New method identifies genes that can predict cancer patients' prognoses
Researchers have designed a new method to identify gene sets that can predict prognoses of cancer patients.
In recent years, it has been thought that select sets of genes might reveal cancer patients' prognoses.
However, a study published last year examining breast cancer cases found that most of these "prognostic signatures" were no more accurate than random gene sets in determining cancer prognoses.
While many saw this as a disappointment, investigators at Beth Israel Deaconess Medical Center (BIDMC), the Dana-Farber Cancer Institute, and the Institut de Recherches Cliniques de Montreal (IRCM) saw this as an opportunity to develop SAPS (Significance Analysis of Prognostic Signatures), a new algorithm that makes use of three specific criteria to more accurately identify prognostic signatures associated with patient survival.
"SAPS makes use of three specific criteria. First, the gene set must be enriched for genes that are associated with survival. In addition, the gene set must separate patients into groups that show survival differences. Lastly, it must also perform significantly better than sets of random genes at these tasks," explained Andrew Beck, MD, Director of the Molecular Epidemiology Research Laboratory at BIDMC, who led the team.
In the new study, the scientific team applied the SAPS algorithm to gene expression profiling data from the study's senior author Benjamin Haibe-Kains, PhD, Director of the Bioinformatics and Computational Genomics Laboratory at IRCM and an Assistant Research Professor at the University of Montreal.
The first collection of data was obtained from 19 published breast cancer studies (including approximately 3800 patients), and the second included 12 published gene expression profiling studies in ovarian cancer (including data from approximately 1700 patients).
When the investigators used SAPS to analyze these previously identified prognostic signatures in breast and ovarian cancer, they found that only a small subset of the signatures that were considered statistically significant by standard measurements also achieved statistical significance when evaluated by SAPS.
"Our work shows that when using prognostic associations to identify biological signatures that drive cancer progression, it is important to not rely solely on a gene set's association with patient survival," said Beck.
"A gene set may appear to be important based on its survival association, when in reality it does not perform significantly better than random genes.
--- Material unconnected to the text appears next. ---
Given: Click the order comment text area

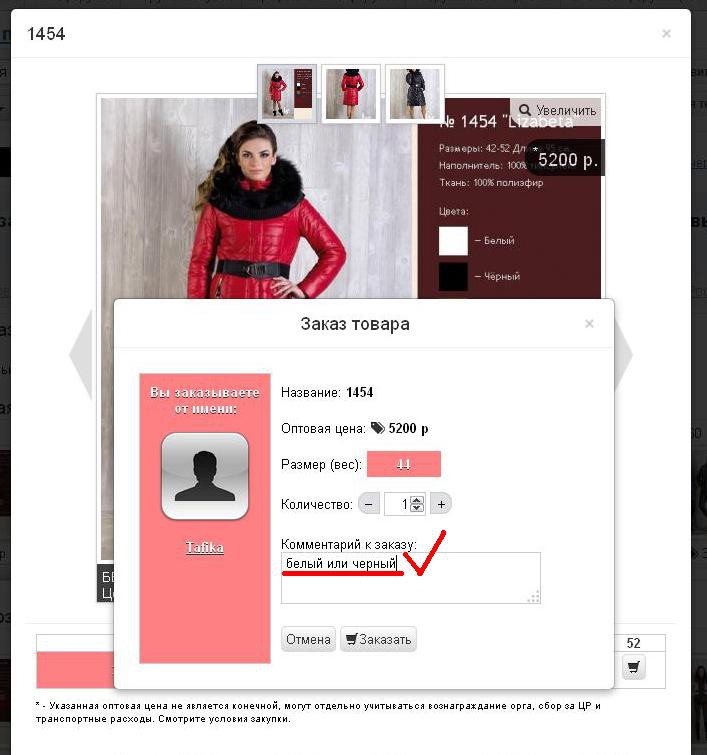Looking at the screenshot, I should (x=411, y=578).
This can be a serious problem, as it can lead to false conclusions regarding the biological and clinical significance of a gene set," he added.
By using SAPS, Beck and his colleagues found that they could overcome this problem.
"The SAPS procedure ensures that a significant prognostic gene set is not only associated with patient survival but also performs significantly better than random gene sets," stated Beck.
His team revealed new prognostic signatures in subtypes of breast cancer and ovarian cancer and demonstrated a striking similarity between signatures in estrogen receptor negative breast cancer and ovarian cancer, suggesting new shared therapeutic targets for these aggressive malignancies.
The findings also indicate that the prognostic signatures identified with SAPS will not only help predict patient outcomes but might also help in the development of new anti-cancer drugs.
Their results are reported in journal PLOS Computational Biology.